Having long dominated the national conscience for poverty and backwardness, the southwestern part of Odisha is now getting politically vibrant. There’s a new buzz word in the air – “Jai Kalahandi” – and it is making politicians of all hues turn their heads to check the man responsible for popularising it.

At an obscure corner of the region, meanwhile, a man in his early forties, clad in a white shirt and blue denim and sporting black goggles, is speaking in chaste Odiya – working up the locals and creating a ripple in political circles. ‘Jai Kalandi’ is the slogan he is spreading, and it has become viral – both on social media as well as among the locals.

Capt Dibya Shankar Mishra, the man mouthing the slogan, has come a long way from his days in the Indian Air Force. The chief pilot in Chhattisgarh’s aviation department since the birth of the new state, Mishra frequently flies the chief minister. Having clocked over 5,000 hours of flying time, Mishra is now far removed from the cockpit – on ground, but certainly not grounded, for he now travels 180 kilometres, give or take a few, every week on his off days from Raipur in Chhattisgarh to various villages in Kalahandi. The aim: to be among the villagers and speak about their rights and social justice.

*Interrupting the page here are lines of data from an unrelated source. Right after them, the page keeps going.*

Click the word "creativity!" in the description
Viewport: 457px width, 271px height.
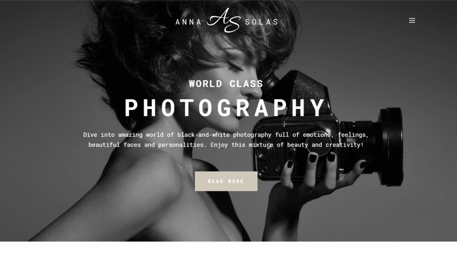point(345,145)
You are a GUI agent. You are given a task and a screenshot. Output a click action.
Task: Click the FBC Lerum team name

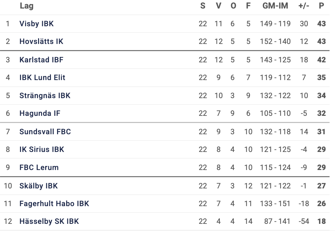[39, 168]
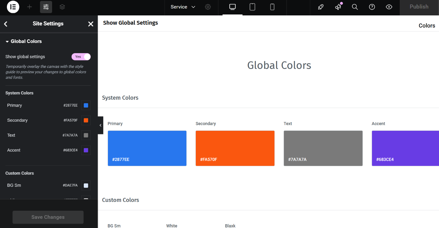
Task: Open the Structure navigator layers icon
Action: (x=62, y=7)
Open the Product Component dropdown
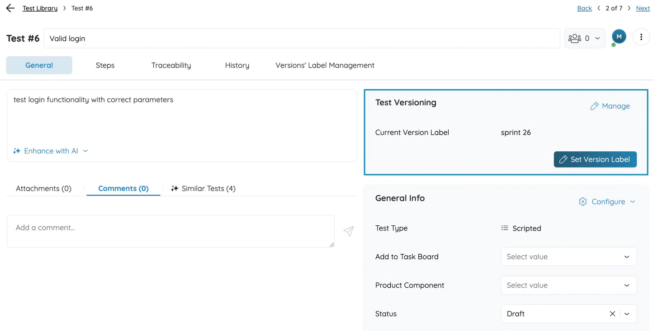654x331 pixels. [568, 285]
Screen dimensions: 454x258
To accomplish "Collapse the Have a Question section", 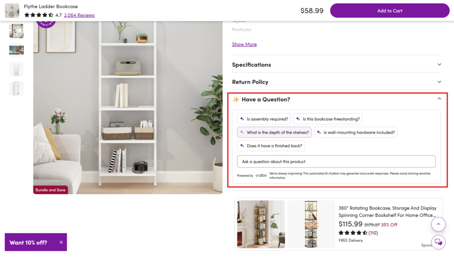I will tap(439, 99).
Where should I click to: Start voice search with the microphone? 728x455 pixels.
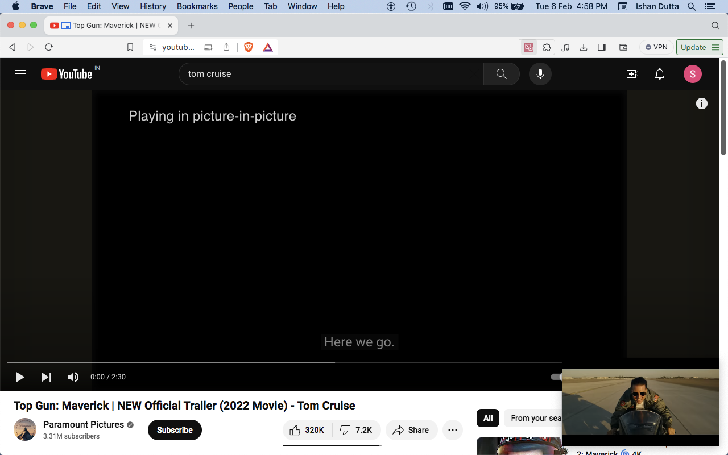(x=540, y=74)

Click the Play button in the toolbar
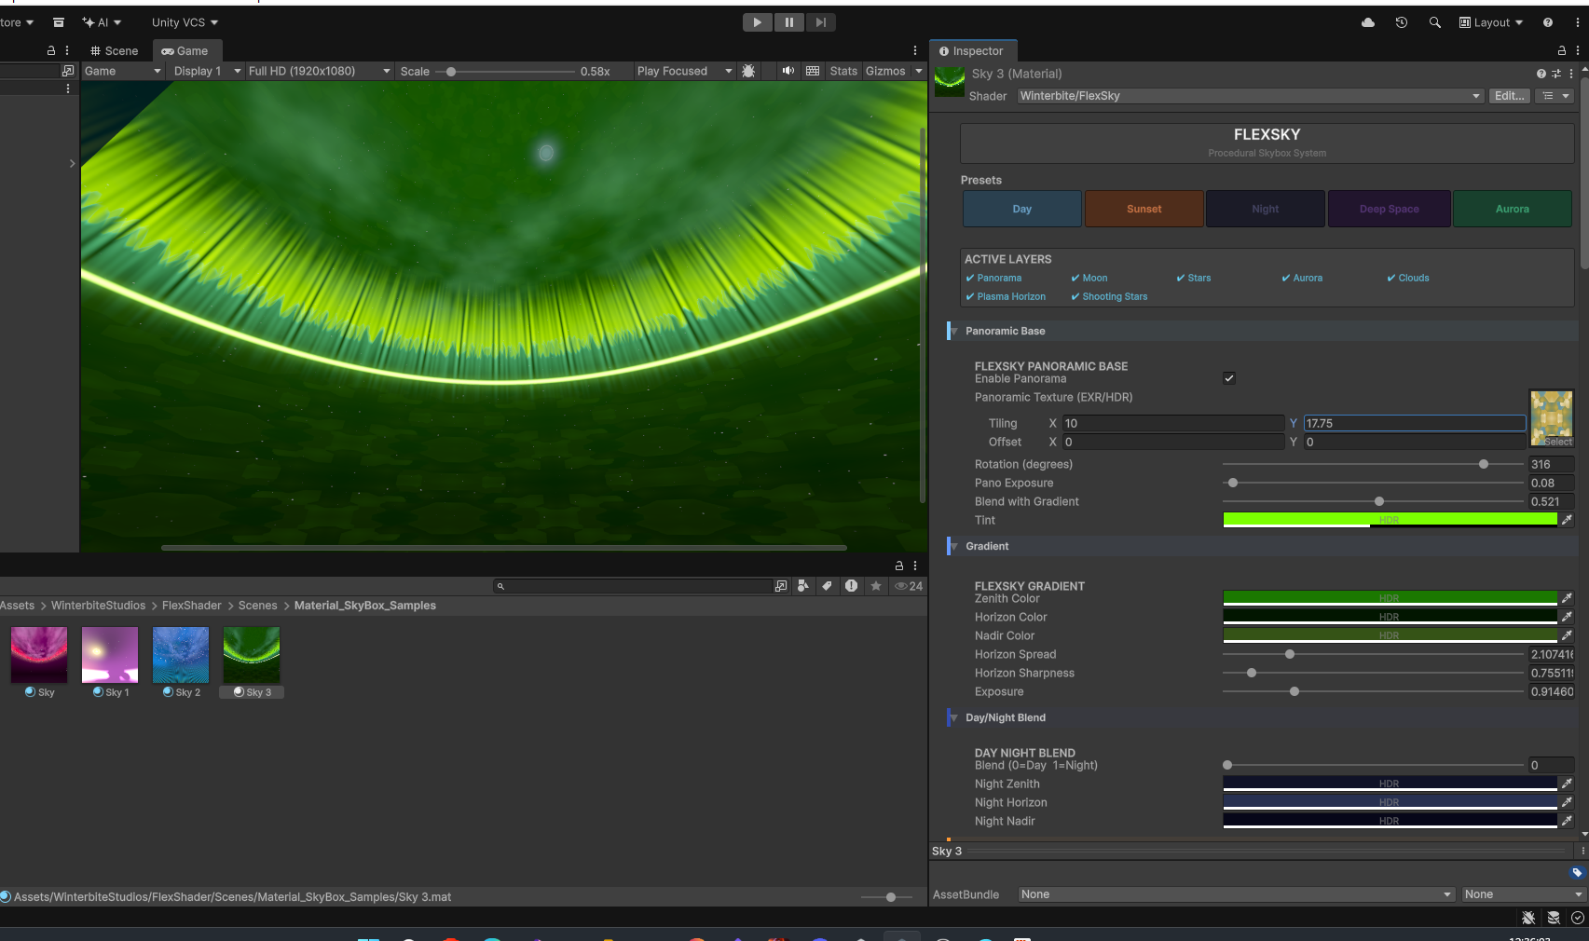(757, 22)
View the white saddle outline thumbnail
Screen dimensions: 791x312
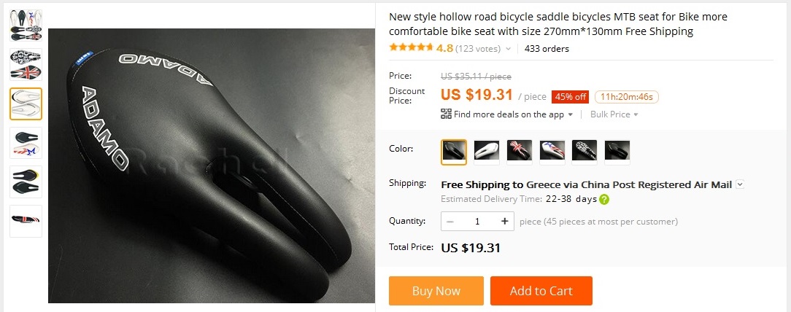[26, 104]
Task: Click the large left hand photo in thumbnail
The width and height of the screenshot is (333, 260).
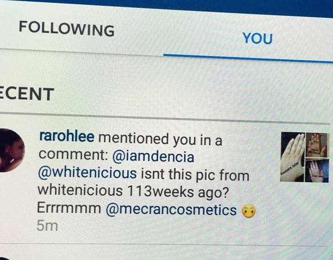Action: (x=293, y=157)
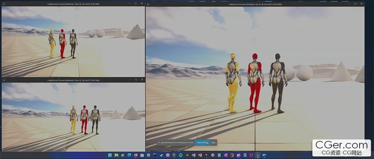Open Spotify from the taskbar
374x159 pixels.
(181, 155)
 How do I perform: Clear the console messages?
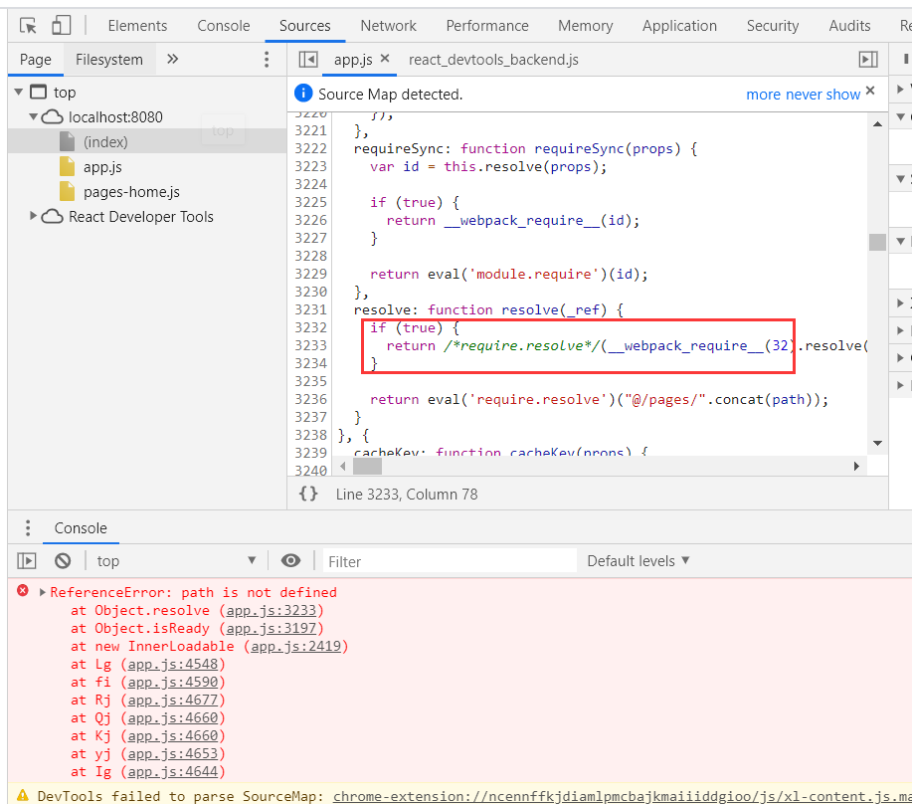tap(63, 560)
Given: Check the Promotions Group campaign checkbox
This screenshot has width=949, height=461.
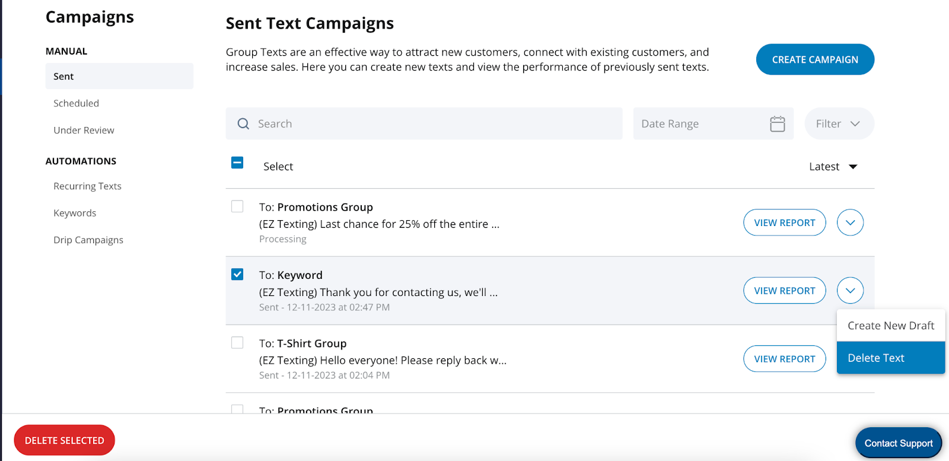Looking at the screenshot, I should tap(237, 206).
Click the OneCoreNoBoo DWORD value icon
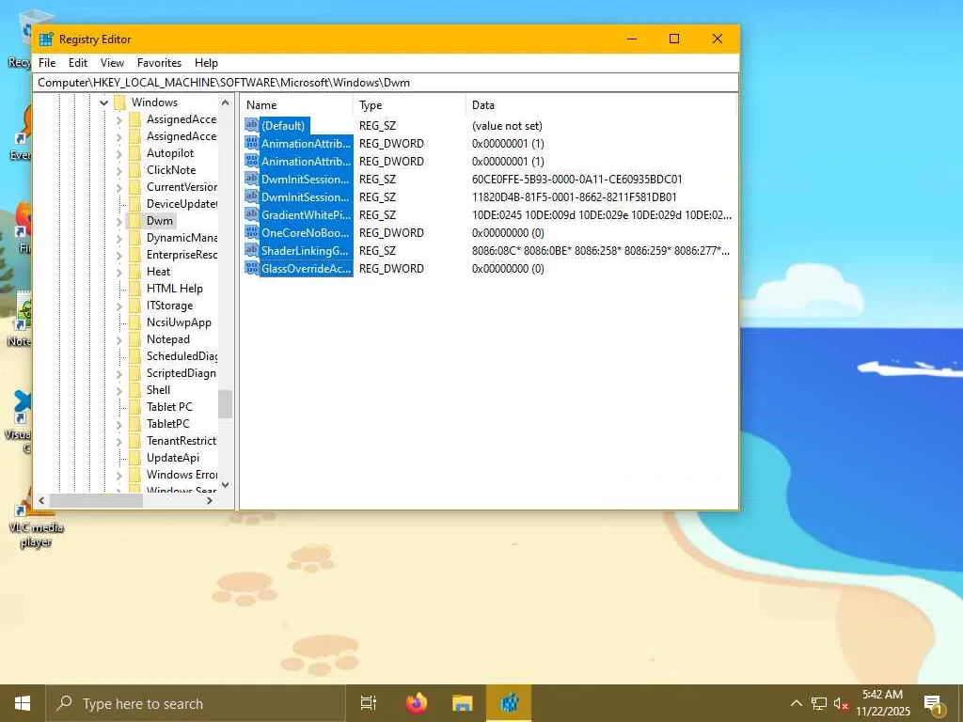 click(251, 232)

But why leave a cozy job to be among poor peasants and conduct padyatras for development of the region? Mishra says it’s a way to pay back, “with interest”, to the region where he was born and grew up. “My roots are here in Kalahandi,” he says, adding that his father, an ex-army man now into farming, taught him how to be devoted to the region where his family comes from.

Having worked on the Pakistan border in Jaisalmer as also on the China border, Mishra is still carrying on the fight – against internal enemies. As Chhattisgarh’s chief helicopter pilot, he has coordinated operations against the Maoists. Now he wants to see people fight for their rights from the ground.
According to Mishra, politicians have drained the region for their own benefits – once an area possessing the riches, Kalahandi is now known for its backwardness. Local politicians haven’t done enough to develop the region and it is time the youth comes forward to regain the lost glory of Kalahandi, says the pilot, now slowly metamorphosing into a politician.

Mishra says he has already registered an organisation called ‘Nirman Sramik’ which informs the locals how to take advantage of government schemes. He teaches the people how to hold local leaders and administrators accountable if the schemes do not reach those they are meant for – the needy.
While the Odisha government has many schemes for the poor and the chief minister, Navin Patnaik, is doing a good job, these schemes are not being executed at the ground level, he says. It is the responsibility of the people to take advantage of a pro poor government.

An ardent fan of the present chief minister’s father, and predecessor in the office, Biju Patnaik, Mishra is known to be close to the BJD. The first person to demand Bharat Ratna for the late Patnaik senior, he also publishes a local magazine highlighting the achievements of Biju Patnaik when he was the Odisha chief minister.

Asked whether he is eyeing for a BJD ticket from Kalahandi, Mishra plays the ball diplomatically, saying he would not backtrack if the people want him to contest the elections for development of the region. A regular visitor to Kalahandi over the last few years to apprise the locals of their rights, Mishra says, “I am targeting the youth and the students. A part of my salary is donated to poor students in many villages so that they can continue their education.”

He says the task to regain Kalahandi its lost glory is definitely tough but not impossible. Using all his leaves from his piloting job to work in Kalahandi, Mishra says he also depends a lot on a team of people working in the region who brief him about the issues and he works on them.

Having recently travelled to all villages of Kalampur block in Kalahandi, where the youth joined in his padyatra, Mishra says, “Real leadership is not about power or position; it is only about responsibility.”

And the locals, at least as of now, seem to find that in Mishra. “He speaks from heart,” says Rajendra Hota, a Kalampur resident who attended two of Capt Mishra’s workshops. Yogeshwari, a student who received the pilot's financial assistance, thinks Mishra is a person sent by the god.

Local political analyst Raju Patnaik, however, refuses to get swayed by the ground swell right away. It’s too early to give a green signal to the pilot since he has a long way to go, Patnaik says, “but it seems positive.”

With local leaders from the Congress and other political parties keeping a track on his movements, it may not be a distant day when Mishra officially takes the jump into the political fray. Whether he will succeed is a question too far to ask yet to be tracked but he is determined that his work in the villages will continue undeterred.